The notion that an individual is presumed innocent
until proven guilty is a guiding principle of the American justice system, reported The Crime Report. But
the way people both inside and outside the system treat those who are arrested
calls that principle into question—and complicates reform efforts, according to
a forthcoming paper in the Alabama Law Review.
The paper’s author, Anna Roberts, a professor at the
Seattle University School of Law, calls the phenomenon a “fusion” of arrests
with guilt in the perceptions of many of the justice system’s key players, as
well as the media, and she argues that it has affected every phase of the
justice process.
“The stage that is supposed to lie between arrest
and adjudication—that period of diligent investigation, zealous representation,
exploration of defenses, and possible dismissal—has too often collapsed in
our…understandings of the criminal legal system,” writes Roberts,
On average, there are 11 million arrests in the U.S.
every year. Few of these arrests lead to actual convictions, but many
individuals experience negative consequences as a result of contact with the
justice system, in ways similar to those actually found guilty, according to
Roberts.
For example, she writes, the legal repercussions of
an arrest can include a permanent record accessible to police and employers,
threats to child custody and the initiation of deportation affairs. People who
are arrested and stand trial but found not guilty can still be plagued by
negative social stigma, and find themselves suspended, fired or turned down for
future jobs.
Just as significantly, the “fusion” of arrests with
guilt weakens public support for policing and sentencing reforms, added
Roberts, noting that when individuals are detained for long periods of time
before a trial, those who assume an arrestee is initially guilty may think of
this simply as “punishment paid in advance,” and are less likely to care about
issues like pretrial diversion.
Similarly, the association made between arrests and
guilt also affects how the public views a defendant’s right to legal counsel,
the paper said.
When arrestees are viewed as guilty individuals,
concern about due process or improvement of defense representation,
particularly for indigents, may be seen as just a “waste of time” or an
unethical way to get a client off the hook.

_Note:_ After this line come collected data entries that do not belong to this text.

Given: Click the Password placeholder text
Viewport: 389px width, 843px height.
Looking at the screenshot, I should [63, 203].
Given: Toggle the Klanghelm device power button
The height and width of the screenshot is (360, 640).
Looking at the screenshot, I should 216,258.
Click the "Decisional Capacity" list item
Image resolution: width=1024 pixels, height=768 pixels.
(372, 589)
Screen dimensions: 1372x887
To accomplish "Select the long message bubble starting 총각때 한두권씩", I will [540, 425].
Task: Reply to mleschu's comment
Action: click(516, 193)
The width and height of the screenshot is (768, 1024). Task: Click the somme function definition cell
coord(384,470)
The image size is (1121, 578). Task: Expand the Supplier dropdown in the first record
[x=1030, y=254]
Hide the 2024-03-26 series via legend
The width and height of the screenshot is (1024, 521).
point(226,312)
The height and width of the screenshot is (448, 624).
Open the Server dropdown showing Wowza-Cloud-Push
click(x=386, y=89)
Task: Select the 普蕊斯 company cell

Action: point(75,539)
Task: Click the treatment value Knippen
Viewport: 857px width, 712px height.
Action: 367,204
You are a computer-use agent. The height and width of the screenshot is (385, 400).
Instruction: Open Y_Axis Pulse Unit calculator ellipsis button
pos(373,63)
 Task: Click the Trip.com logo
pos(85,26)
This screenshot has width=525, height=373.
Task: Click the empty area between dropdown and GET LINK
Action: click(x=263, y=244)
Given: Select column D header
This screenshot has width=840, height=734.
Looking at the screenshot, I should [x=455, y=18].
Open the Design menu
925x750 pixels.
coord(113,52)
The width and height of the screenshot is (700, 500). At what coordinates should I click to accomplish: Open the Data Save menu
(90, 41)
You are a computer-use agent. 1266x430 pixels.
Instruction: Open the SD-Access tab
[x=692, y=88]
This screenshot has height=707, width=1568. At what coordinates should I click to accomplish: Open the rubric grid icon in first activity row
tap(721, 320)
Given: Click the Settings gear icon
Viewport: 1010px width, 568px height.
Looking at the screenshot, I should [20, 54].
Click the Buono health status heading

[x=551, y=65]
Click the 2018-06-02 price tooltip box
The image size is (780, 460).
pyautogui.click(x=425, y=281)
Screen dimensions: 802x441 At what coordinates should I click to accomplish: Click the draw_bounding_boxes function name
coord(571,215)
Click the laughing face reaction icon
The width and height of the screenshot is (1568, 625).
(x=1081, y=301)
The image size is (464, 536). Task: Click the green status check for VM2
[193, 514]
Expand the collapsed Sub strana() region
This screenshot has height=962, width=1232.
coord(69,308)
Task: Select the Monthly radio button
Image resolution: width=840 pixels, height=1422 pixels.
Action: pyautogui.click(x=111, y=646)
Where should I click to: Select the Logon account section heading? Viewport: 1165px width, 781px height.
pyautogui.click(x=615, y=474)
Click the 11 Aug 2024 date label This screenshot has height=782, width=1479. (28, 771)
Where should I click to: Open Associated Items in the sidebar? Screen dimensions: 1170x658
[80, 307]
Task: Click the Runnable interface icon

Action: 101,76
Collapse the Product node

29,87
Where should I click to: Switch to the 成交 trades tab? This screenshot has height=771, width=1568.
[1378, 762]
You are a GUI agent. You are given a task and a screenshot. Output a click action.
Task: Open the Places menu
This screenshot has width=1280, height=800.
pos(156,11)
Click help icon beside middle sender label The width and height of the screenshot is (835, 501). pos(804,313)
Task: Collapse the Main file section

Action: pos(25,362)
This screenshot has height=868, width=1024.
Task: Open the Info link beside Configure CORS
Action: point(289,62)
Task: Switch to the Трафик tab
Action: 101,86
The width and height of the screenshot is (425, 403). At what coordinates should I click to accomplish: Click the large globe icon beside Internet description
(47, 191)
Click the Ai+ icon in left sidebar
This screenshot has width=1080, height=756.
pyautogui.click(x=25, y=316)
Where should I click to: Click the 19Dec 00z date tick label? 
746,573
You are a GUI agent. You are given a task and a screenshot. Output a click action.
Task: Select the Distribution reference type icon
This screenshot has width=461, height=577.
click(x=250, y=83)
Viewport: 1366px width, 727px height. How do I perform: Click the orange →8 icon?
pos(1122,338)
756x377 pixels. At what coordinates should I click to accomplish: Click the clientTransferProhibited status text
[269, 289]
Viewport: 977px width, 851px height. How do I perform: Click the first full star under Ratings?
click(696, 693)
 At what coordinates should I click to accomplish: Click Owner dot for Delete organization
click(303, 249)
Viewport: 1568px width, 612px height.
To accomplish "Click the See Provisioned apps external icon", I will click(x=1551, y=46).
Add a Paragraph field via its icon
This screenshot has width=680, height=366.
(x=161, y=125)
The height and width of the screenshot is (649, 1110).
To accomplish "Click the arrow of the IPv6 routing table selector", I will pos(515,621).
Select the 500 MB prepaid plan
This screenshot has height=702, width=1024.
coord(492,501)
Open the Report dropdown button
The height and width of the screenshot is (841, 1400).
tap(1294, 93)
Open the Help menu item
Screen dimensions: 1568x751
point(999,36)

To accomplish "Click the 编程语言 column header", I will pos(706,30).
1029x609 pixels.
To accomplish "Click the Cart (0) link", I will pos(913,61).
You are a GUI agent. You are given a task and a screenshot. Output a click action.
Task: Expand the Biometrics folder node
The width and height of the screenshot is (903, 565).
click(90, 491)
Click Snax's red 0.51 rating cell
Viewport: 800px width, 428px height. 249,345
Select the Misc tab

Roberts also argues that the “fusion” can lead to
misleading data about recidivism.
She contends that the assumption of guilt is baked
into the statistics, both in primary and secondary sources. In part, this is
because it is easier to measure initial arrests than to collect follow-up data
on complex or lengthy court outcomes. In recidivism data collected, “arrests
can be—and are—used as a proxy for either initial criminal behavior or
subsequent criminal behavior,” Roberts writes.
Roberts cites the United
States Sentencing Commission’s report on federal child pornography
offenses, in which “known recidivism” is defined to include arrests even where
the outcome of the case is unknown.
Instead, she proposes, recidivism should only be
measured by known convictions, because the data is then used to shape
incarceration reform programs and policies, such as what “rehabilitative or
reentry programs should be funded or offered, how probation and supervised
release should function” and “whether diversionary and treatment programs are
working.”
In the courthouse, judges also frequently use arrests to
gauge an individual’s risk of committing further offenses, regardless of
whether he or she was found guilty. That translates into disproportionately
high bail amounts and more people detained pending trial, she writes.
Prosecutors, meanwhile, act under the public mandate
to “do justice.” When arrestees are presumed guilty, “justice might well be
seen as identical to the pursuit of convictions…,” leading to inflated charges
and stymying efforts to curb prosecutorial misconduct, writes Roberts.
Given widespread and pervasive tendency to view
arrests as guilt, “it may be unsurprising how halting reform has been of
policing problems,” she adds, “including racially disparate policing and
arrests,” and perverse incentives to arrest such as overtime pay or prospects
for job advancement.
Accentuating this fusion, many believe that police
have the leading role in “bringing the guilty to light,” rather than the
fact-finders of judges or juries, the paper says.
In another example, she points to how arrests can
become a public performance staged by police and the media─from “perp walks,”
the parading of arrestees through public spaces, to 30 seasons of the reality
police show “COPS”—which reinforce the presumption of guilt. Roberts also takes
the media to task for reporting police accounts of arrests in a manner that
appears to prejudge the guilt of an individual.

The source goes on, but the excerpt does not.